Section 6 -15-7 is consulted.
"The original bylaws of a cooperative shall
be adopted by its board of trustees. Thereafter bylaws shall be adopted,
amended or repealed by the majority of the members present at any regular
annual meeting or special meeting called for that purpose, a quorum being
present......." This is a state law was not mentioned during
the meeting because this law clearly indicates that members "adopt,
amend, or repeal" and the trustees do not. In the SEC's topsy-turvey
world, the opposite is being mandated with the defeated 2012 trustee amendments
being on the 2013 ballot along with the 3 amendments raised from the floor
by members in 2012.
This attorney and/or the board has no right to block the District 5 amendments.
It is not their function or right. Neither should a "committee"
be established to "overlook" or "correct" their amendments.
The bylaw demand an up or down vote without interference. Thankfully there
is a video tape of the meeting so other claims as to quorum and meeting
behavior can contradict the "draft minutes" by the secretary
of the meeting who is a SEC staff member. There will be further action
on this matter - remember that Judge Mitchell ruled on member amendments
in 2011.
WHAT CAN BE DONE? Let your trustees know what you think with a copy to
the newspaper and cynic website. Talk to friends and neighbors for these
and other issues are headed straight for a "necessary" rate
increase. Donate to the members' legal fund as we will probably have to
head for court again.
Most
important
.. There are elections scheduled for October, 2013 in
District 2 (Magdalena, Alamo, and the west side of Socorro) and District
3 (Socorro). Start thinking about good honest people who will act for
the members on the board to run for these slots. Be careful of supposed
"reformers" who will turn on the members as soon as they are
elected. No person who has served on the board before should ever be elected
again. Consider recall for those who have been on the board for years
to the members harm. Once the board belongs to the members, things will
straighten out and we will be rid of this constant battle.
March
23 Commentary
The letter
published in the Chieftain (3/21/13) comments on the actions of the SEC
Board in their non-attendance at the February Board meeting. This board
with the exception of the District 2 and District 5 trustees along with
the management and attorney are acting in a manner counter to the good
of the members and daring the members to go to court to stop them. The
board and management have the coop money to use and the attorneys make
a fortune.
The next board meeting is THURSDAY, MARCH 28, 2013. The meeting starts
at 5 p.m. for a half hour meeting to attempt to correct the actions of
the Board in regard to Open Meetings Act which has the potential for a
high cost to the SEC Co-op.
Trustee
Wagner has been warning the board of their non compliance with the OMA
since the bylaw was passed at the 2010 Annual Meeting and reaffirmed in
a court ruling by Judge Mitchell in 2011. Wagner was ignored, censured,
and harassed.
At 5:30
p.m. the regular meeting begins and some surprises are bound to come up.

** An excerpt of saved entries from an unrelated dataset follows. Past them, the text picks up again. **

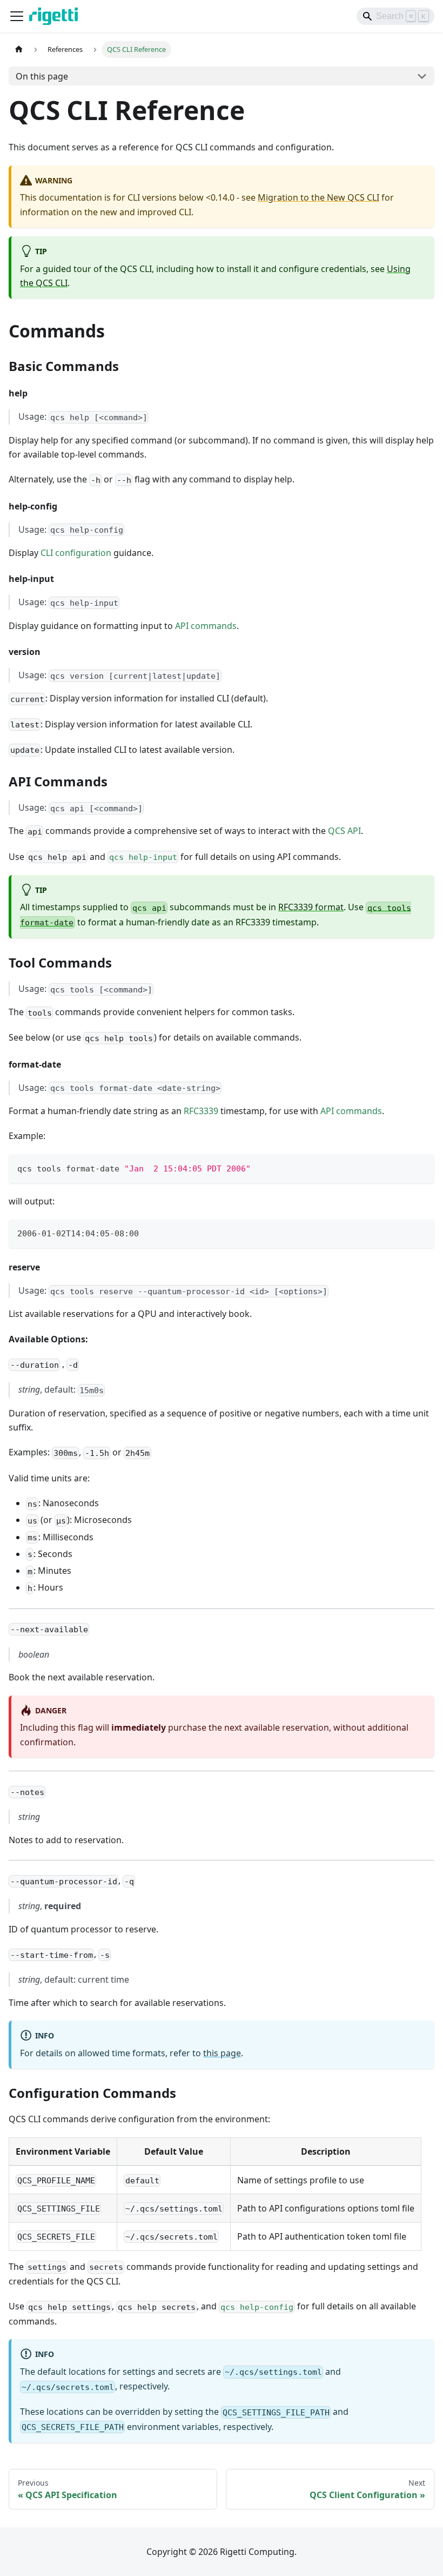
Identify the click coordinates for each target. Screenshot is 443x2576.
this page (222, 2053)
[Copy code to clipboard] (421, 1167)
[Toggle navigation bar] (17, 16)
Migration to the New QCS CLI (318, 197)
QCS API (344, 831)
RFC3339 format (311, 907)
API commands (206, 626)
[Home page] (19, 49)
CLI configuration (76, 553)
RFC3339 (201, 1111)
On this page (42, 76)
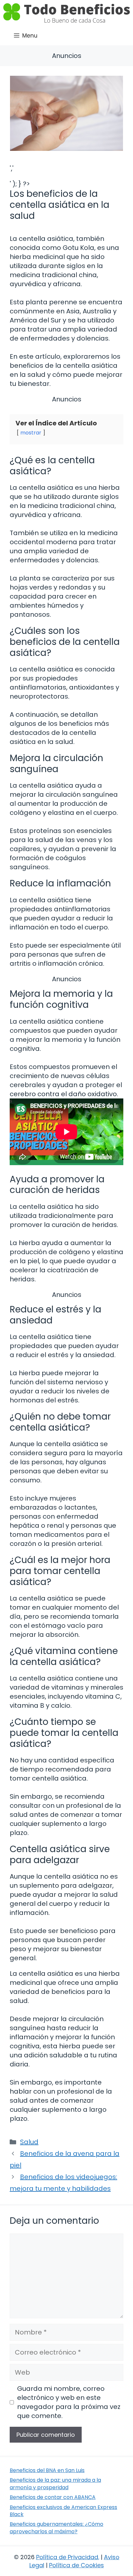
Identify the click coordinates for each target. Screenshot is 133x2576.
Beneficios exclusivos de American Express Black (63, 2510)
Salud (29, 2141)
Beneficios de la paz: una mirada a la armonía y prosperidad (55, 2483)
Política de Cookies (76, 2565)
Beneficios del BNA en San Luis (47, 2470)
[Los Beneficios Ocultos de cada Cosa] (66, 13)
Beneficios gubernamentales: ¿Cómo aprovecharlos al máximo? (56, 2527)
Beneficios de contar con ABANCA (53, 2497)
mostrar (30, 432)
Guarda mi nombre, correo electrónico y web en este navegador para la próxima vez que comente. (68, 2402)
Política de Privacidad (67, 2557)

One of the most interesting will be the report on the investigation of
Trustee Wagner, the trustee who has fought for almost 8 years to bring
transparency, honesty, and member control to the co-op. Members will have
a chance to speak out at beginning of this meeting. The agenda will probably
offer up a few more surprises. Rumors persist that the board, management,
and attorney are not going to allow the amendments to the bylaws passed
at the District 5 meeting to be presented for vote by the membership at
the 2013 Annual Meeting. This would be against the bylaws and common sense
and decency if these rumors are correct. Mark your calendars!